GIVEN INSTRUCTION
Copy everything from the line containing "Viewport: 1400px width, 852px" down to the line containing "tap(994, 563)", substituting "link" for "hyperlink" and leaving the rest of those listing lines unchanged. Omit the pictures from your copy.

SOURCE MATERIAL
..............................

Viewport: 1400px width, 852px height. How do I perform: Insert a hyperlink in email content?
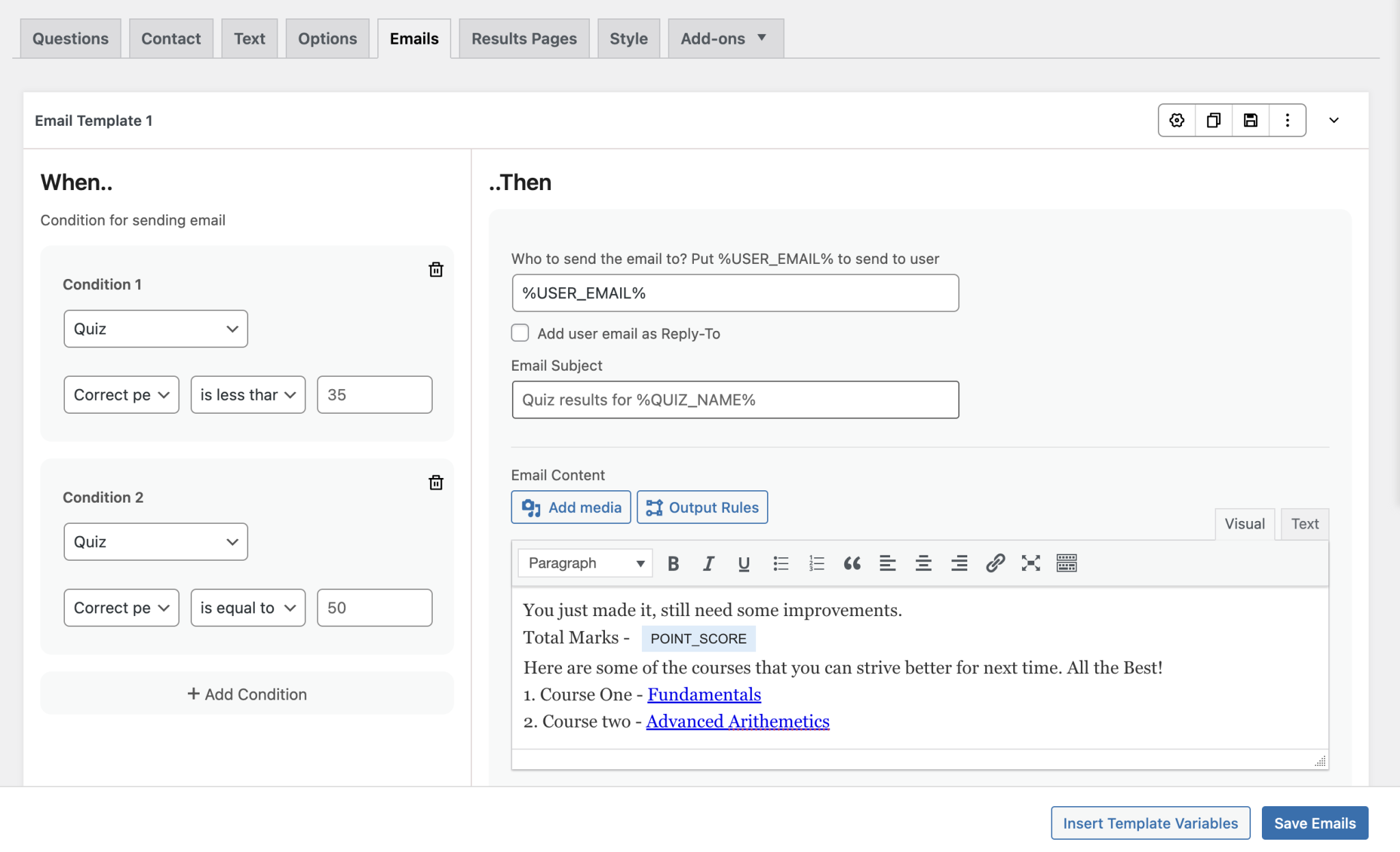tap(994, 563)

..............................

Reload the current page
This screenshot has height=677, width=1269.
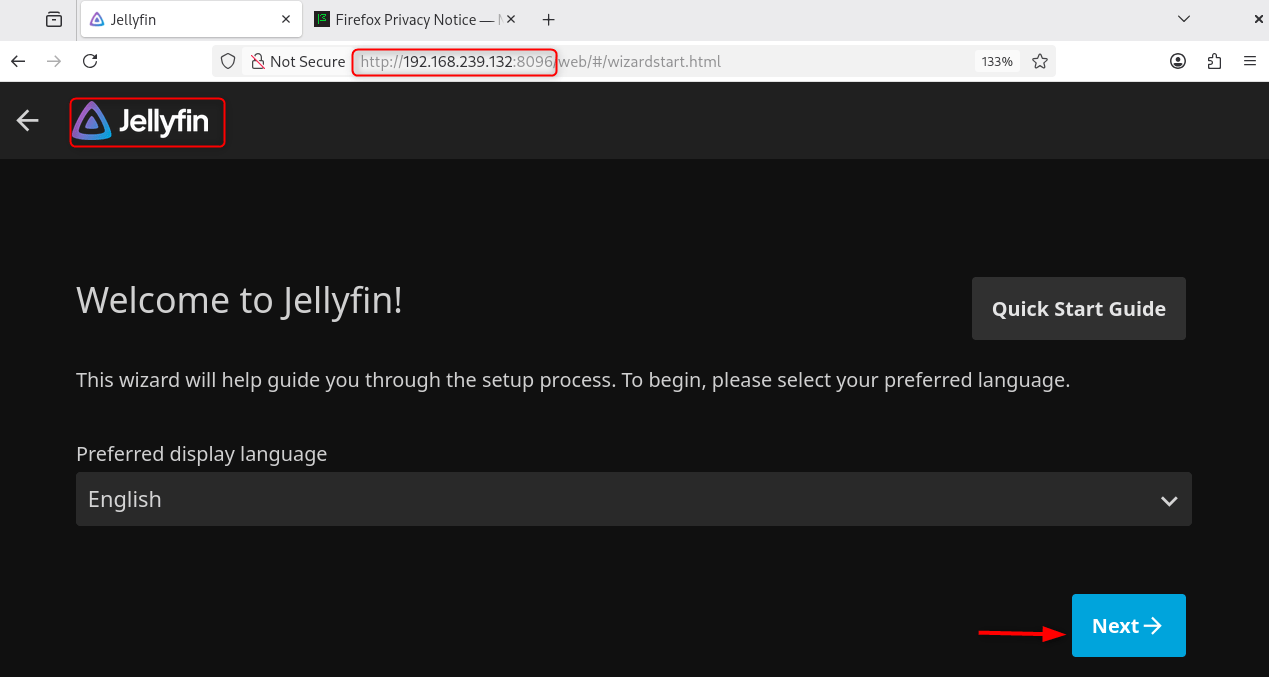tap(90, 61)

..............................

TASK RESULT
Viewport: 1400px width, 852px height. How do I perform: Insert a link in email content?
tap(994, 563)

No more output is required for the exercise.